--- Records provided ---
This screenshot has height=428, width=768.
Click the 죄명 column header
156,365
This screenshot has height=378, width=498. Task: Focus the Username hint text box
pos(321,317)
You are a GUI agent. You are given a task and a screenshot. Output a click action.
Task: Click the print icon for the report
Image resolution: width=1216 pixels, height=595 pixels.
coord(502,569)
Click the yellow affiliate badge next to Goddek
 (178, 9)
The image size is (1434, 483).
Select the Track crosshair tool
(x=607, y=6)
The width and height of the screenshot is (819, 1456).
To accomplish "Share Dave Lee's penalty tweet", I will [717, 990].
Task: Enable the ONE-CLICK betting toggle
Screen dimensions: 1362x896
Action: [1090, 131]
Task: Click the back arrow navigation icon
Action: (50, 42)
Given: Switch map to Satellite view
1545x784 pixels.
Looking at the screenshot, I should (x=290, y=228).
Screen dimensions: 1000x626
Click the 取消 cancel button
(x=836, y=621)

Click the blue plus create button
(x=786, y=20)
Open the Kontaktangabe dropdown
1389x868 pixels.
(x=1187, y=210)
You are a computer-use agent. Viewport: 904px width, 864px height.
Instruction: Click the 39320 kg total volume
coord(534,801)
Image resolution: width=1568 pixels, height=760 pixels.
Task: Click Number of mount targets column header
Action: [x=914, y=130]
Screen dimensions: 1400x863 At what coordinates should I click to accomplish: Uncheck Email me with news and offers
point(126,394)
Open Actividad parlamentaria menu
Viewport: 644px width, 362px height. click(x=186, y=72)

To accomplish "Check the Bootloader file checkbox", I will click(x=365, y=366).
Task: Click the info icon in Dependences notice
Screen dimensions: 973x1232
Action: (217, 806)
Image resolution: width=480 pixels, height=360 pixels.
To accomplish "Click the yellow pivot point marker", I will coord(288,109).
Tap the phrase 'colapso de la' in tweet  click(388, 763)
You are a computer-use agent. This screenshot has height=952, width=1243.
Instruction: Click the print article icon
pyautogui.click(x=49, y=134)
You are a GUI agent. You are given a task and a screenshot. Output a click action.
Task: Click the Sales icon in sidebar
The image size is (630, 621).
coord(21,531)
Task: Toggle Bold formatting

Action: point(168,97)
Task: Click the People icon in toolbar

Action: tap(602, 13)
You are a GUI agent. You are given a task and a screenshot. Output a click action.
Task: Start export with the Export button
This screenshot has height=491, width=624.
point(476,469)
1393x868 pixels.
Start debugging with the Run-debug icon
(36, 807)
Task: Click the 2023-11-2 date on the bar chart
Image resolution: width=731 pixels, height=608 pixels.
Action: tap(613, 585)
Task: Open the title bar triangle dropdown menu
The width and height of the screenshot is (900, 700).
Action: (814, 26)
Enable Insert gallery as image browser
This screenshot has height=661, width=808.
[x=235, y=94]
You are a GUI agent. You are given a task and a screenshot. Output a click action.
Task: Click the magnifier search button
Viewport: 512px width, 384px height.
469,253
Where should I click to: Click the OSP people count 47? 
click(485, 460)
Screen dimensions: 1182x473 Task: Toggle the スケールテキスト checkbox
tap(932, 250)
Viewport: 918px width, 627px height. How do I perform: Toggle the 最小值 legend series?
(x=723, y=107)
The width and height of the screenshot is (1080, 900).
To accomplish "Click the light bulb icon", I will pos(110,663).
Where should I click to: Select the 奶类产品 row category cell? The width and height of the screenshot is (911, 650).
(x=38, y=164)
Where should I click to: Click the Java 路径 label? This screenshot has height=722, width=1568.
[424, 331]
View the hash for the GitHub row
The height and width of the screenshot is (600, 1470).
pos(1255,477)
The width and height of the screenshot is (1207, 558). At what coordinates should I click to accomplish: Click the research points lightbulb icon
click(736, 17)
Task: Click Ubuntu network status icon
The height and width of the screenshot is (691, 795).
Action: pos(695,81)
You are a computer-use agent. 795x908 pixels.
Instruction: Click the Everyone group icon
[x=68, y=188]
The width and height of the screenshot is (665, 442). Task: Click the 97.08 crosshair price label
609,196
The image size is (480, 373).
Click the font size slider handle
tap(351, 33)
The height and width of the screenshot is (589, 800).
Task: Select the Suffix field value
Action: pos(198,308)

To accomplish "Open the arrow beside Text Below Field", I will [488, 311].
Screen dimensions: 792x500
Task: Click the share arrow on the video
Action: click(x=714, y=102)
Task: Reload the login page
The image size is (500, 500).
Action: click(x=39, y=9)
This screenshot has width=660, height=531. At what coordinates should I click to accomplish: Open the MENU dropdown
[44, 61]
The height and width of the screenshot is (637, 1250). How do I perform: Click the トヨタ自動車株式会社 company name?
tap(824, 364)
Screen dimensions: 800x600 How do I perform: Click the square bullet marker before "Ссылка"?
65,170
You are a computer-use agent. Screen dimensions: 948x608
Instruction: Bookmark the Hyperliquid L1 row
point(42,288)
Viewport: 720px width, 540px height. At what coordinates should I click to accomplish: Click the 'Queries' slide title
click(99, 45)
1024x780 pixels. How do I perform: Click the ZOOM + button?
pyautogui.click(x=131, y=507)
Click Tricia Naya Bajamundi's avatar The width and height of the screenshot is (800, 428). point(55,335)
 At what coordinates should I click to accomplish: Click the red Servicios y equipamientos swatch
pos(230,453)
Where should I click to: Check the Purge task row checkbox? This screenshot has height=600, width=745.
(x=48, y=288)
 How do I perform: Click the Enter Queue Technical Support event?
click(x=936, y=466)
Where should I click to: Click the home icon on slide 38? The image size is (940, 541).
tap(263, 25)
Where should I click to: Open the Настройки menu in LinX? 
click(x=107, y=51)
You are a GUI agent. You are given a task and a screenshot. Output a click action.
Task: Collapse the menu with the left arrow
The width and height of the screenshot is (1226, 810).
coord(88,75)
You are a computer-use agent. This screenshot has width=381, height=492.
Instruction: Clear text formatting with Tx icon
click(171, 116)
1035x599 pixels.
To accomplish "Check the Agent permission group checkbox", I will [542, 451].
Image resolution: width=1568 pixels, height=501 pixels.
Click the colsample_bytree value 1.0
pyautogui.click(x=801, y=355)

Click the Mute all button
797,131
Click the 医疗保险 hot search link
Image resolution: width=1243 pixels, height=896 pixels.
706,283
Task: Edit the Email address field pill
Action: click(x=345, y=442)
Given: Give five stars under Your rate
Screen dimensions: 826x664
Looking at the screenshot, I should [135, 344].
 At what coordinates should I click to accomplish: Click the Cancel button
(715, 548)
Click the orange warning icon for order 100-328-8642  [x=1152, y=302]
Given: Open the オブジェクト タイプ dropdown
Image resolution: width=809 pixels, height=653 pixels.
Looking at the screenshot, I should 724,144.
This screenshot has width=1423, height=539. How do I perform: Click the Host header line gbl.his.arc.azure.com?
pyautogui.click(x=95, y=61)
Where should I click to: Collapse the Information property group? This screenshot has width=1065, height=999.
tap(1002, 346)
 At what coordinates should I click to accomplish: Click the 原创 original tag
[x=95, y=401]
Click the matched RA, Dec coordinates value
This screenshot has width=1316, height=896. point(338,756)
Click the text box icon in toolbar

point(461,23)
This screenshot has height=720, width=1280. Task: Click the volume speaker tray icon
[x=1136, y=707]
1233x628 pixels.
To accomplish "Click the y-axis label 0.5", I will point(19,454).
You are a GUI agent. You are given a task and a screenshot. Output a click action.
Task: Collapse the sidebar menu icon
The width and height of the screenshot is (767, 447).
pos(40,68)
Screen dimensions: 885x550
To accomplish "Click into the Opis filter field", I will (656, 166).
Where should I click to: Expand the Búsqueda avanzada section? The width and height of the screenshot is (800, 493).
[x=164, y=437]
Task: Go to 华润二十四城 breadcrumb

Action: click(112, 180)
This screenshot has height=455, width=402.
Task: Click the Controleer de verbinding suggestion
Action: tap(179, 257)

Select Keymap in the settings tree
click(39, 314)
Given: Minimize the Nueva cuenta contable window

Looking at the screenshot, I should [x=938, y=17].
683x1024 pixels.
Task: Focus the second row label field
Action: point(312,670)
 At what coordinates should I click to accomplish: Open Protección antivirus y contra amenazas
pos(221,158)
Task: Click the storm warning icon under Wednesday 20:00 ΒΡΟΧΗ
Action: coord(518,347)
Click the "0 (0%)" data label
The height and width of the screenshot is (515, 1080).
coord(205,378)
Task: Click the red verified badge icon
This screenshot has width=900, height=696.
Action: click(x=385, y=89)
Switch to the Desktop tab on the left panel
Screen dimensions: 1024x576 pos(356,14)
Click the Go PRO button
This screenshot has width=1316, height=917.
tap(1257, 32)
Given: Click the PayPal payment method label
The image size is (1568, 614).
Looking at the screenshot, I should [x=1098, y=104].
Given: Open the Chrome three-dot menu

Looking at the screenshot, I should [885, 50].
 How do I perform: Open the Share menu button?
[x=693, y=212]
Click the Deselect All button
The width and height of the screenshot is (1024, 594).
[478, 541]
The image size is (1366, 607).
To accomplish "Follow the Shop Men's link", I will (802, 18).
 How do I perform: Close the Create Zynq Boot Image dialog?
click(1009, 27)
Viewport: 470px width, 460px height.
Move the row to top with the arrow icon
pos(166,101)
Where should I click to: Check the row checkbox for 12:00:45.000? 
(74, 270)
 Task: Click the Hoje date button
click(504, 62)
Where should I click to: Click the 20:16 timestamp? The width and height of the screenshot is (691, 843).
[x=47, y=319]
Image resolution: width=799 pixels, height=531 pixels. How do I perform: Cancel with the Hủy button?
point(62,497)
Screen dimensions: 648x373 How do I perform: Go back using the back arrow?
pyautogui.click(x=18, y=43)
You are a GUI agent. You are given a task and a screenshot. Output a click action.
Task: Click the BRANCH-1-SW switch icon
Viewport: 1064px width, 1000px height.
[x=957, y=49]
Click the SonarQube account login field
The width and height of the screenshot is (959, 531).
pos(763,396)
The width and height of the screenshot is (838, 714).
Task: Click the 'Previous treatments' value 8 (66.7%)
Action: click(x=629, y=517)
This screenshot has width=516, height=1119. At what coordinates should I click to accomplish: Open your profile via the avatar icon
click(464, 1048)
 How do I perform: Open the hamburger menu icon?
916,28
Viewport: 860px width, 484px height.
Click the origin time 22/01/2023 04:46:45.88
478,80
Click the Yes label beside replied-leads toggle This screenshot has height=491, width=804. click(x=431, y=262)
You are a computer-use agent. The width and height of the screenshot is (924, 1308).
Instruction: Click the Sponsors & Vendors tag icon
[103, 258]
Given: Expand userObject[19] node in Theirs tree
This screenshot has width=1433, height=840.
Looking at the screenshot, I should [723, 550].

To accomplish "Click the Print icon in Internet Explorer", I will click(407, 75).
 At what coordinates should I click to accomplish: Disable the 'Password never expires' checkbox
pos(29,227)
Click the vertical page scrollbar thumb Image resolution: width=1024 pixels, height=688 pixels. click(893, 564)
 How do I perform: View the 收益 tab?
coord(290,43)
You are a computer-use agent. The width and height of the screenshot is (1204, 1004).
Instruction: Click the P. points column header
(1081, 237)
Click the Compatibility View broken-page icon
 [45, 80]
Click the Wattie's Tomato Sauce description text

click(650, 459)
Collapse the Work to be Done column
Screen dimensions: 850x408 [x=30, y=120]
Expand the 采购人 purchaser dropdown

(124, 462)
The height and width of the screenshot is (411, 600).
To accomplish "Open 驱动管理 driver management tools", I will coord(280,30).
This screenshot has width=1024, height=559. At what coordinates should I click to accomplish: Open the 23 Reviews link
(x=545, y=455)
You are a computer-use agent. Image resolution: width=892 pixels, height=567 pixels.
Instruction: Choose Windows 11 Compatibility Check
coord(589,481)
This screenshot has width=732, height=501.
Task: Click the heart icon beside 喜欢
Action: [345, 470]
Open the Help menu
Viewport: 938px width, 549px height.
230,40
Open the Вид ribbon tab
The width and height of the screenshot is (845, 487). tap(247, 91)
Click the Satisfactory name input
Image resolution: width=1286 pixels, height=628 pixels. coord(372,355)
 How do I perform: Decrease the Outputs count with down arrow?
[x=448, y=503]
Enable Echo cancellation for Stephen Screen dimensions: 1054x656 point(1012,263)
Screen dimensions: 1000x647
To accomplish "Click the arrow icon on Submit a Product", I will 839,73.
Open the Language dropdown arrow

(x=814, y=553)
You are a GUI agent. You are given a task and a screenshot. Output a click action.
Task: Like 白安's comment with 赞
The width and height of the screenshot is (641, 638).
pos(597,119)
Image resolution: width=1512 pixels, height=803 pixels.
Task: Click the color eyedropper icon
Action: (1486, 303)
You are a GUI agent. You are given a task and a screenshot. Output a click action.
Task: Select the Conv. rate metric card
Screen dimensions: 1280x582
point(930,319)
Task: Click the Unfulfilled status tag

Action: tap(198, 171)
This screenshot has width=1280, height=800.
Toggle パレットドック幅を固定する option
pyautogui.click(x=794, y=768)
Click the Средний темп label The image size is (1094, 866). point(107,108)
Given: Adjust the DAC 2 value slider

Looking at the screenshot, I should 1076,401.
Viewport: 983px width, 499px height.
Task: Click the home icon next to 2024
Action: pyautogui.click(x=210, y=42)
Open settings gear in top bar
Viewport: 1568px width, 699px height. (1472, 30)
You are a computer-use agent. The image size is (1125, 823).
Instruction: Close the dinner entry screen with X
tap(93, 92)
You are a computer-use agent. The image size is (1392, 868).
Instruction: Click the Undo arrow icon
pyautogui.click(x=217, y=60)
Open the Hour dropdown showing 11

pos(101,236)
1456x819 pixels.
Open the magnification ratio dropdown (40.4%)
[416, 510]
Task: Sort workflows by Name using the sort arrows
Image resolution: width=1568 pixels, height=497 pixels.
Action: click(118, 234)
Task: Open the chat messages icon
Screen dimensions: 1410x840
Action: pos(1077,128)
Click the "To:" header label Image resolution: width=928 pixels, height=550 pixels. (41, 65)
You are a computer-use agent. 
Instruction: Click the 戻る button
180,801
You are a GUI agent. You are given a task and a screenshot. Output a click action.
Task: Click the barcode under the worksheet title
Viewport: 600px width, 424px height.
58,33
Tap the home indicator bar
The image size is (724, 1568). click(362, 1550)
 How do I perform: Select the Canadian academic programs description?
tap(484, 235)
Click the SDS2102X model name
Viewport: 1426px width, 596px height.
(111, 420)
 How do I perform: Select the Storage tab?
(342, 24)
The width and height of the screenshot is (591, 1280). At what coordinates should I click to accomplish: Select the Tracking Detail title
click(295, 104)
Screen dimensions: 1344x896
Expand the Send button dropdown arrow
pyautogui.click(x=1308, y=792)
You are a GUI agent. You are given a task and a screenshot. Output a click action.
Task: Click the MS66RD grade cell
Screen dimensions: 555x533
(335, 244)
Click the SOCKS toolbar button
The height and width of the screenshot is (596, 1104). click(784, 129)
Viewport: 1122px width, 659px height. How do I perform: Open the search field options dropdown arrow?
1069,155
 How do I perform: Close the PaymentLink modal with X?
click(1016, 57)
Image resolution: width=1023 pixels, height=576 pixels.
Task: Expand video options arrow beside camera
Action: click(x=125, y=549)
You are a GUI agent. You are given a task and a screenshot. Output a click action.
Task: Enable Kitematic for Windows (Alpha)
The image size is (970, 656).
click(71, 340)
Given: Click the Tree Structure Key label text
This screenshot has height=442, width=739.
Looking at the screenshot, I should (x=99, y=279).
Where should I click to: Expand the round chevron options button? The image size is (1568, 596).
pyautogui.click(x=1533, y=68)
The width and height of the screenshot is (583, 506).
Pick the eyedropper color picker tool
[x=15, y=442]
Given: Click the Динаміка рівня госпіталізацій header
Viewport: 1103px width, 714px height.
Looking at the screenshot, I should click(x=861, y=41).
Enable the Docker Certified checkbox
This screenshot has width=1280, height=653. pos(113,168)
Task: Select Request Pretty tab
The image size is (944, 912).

--- Problem ---
Reproduce verbatim the lines above, from the line with "Screen dimensions: 1280x582" through the line with "Click the Средний".

--- Answer area ---
Screen dimensions: 1280x582
point(930,319)
Task: Click the Unfulfilled status tag

Action: tap(198, 171)
This screenshot has width=1280, height=800.
Toggle パレットドック幅を固定する option
pyautogui.click(x=794, y=768)
Click the Средний темп label The image size is (1094, 866). point(107,108)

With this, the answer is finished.